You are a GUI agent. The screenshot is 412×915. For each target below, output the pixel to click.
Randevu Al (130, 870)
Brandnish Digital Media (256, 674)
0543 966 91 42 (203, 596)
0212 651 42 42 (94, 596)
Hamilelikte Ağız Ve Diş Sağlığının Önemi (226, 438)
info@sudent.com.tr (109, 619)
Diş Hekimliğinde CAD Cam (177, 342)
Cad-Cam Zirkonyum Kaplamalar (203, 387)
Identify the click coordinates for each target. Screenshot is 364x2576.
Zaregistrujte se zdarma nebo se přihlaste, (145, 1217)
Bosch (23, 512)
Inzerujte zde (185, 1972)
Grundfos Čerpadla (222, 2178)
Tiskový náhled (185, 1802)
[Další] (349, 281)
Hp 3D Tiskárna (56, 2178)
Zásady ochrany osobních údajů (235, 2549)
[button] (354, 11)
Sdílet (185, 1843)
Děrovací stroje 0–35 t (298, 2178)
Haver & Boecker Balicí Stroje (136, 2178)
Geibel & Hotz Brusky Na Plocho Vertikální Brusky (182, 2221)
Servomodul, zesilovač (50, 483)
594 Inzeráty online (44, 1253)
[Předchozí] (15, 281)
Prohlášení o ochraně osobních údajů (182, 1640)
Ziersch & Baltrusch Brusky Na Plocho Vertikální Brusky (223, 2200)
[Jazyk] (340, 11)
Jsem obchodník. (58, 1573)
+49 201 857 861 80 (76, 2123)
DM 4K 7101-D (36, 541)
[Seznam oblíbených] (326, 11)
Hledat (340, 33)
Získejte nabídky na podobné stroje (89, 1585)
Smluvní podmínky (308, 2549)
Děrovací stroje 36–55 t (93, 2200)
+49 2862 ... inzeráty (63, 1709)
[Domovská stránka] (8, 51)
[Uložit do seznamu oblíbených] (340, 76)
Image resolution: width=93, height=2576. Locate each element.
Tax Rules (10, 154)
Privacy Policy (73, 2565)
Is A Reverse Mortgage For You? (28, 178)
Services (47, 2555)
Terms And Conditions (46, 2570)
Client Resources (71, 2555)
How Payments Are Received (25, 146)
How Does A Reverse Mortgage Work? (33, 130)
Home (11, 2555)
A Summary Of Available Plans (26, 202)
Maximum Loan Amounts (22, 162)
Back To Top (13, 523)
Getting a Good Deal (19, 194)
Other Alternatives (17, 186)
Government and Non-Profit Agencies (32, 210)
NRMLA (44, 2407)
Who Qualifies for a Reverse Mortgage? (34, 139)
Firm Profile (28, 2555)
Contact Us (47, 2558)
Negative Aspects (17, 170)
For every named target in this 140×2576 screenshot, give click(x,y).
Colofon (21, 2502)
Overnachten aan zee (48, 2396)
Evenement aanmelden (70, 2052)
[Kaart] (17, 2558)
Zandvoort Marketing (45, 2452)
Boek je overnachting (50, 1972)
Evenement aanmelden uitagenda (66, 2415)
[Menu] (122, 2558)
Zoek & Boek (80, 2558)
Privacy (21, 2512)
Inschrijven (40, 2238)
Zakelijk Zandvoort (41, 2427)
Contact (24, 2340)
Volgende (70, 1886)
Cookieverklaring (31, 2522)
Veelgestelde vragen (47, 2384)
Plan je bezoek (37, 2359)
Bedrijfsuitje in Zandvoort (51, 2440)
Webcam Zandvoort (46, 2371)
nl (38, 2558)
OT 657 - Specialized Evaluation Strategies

### To do
Return only the lines from the beginning of the material up to and including the line with "Colofon (21, 2502)", exactly as written.

### Written response
You are a GUI agent. The screenshot is 412×915. For each target below, output the pixel to click.
Randevu Al (130, 870)
Brandnish Digital Media (256, 674)
0543 966 91 42 (203, 596)
0212 651 42 42 (94, 596)
Hamilelikte Ağız Ve Diş Sağlığının Önemi (226, 438)
info@sudent.com.tr (109, 619)
Diş Hekimliğinde CAD Cam (177, 342)
Cad-Cam Zirkonyum Kaplamalar (203, 387)
Identify the click coordinates for each target. Screenshot is 364x2576.
Zaregistrujte se zdarma nebo se přihlaste, (145, 1217)
Bosch (23, 512)
Inzerujte zde (185, 1972)
Grundfos Čerpadla (222, 2178)
Tiskový náhled (185, 1802)
[Další] (349, 281)
Hp 3D Tiskárna (56, 2178)
Zásady ochrany osobních údajů (235, 2549)
[button] (354, 11)
Sdílet (185, 1843)
Děrovací stroje 0–35 t (298, 2178)
Haver & Boecker Balicí Stroje (136, 2178)
Geibel & Hotz Brusky Na Plocho Vertikální Brusky (182, 2221)
Servomodul, zesilovač (50, 483)
594 Inzeráty online (44, 1253)
[Předchozí] (15, 281)
Prohlášení o ochraně osobních údajů (182, 1640)
Ziersch & Baltrusch Brusky Na Plocho Vertikální Brusky (223, 2200)
[Jazyk] (340, 11)
Jsem obchodník. (58, 1573)
+49 201 857 861 80 (76, 2123)
DM 4K 7101-D (36, 541)
[Seznam oblíbených] (326, 11)
Hledat (340, 33)
Získejte nabídky na podobné stroje (89, 1585)
Smluvní podmínky (308, 2549)
Děrovací stroje 36–55 t (93, 2200)
+49 2862 ... inzeráty (63, 1709)
[Domovská stránka] (8, 51)
[Uložit do seznamu oblíbených] (340, 76)
Image resolution: width=93, height=2576. Locate each element.
Tax Rules (10, 154)
Privacy Policy (73, 2565)
Is A Reverse Mortgage For You? (28, 178)
Services (47, 2555)
Terms And Conditions (46, 2570)
Client Resources (71, 2555)
How Payments Are Received (25, 146)
How Does A Reverse Mortgage Work? (33, 130)
Home (11, 2555)
A Summary Of Available Plans (26, 202)
Maximum Loan Amounts (22, 162)
Back To Top (13, 523)
Getting a Good Deal (19, 194)
Other Alternatives (17, 186)
Government and Non-Profit Agencies (32, 210)
NRMLA (44, 2407)
Who Qualifies for a Reverse Mortgage? (34, 139)
Firm Profile (28, 2555)
Contact Us (47, 2558)
Negative Aspects (17, 170)
For every named target in this 140×2576 screenshot, give click(x,y).
Colofon (21, 2502)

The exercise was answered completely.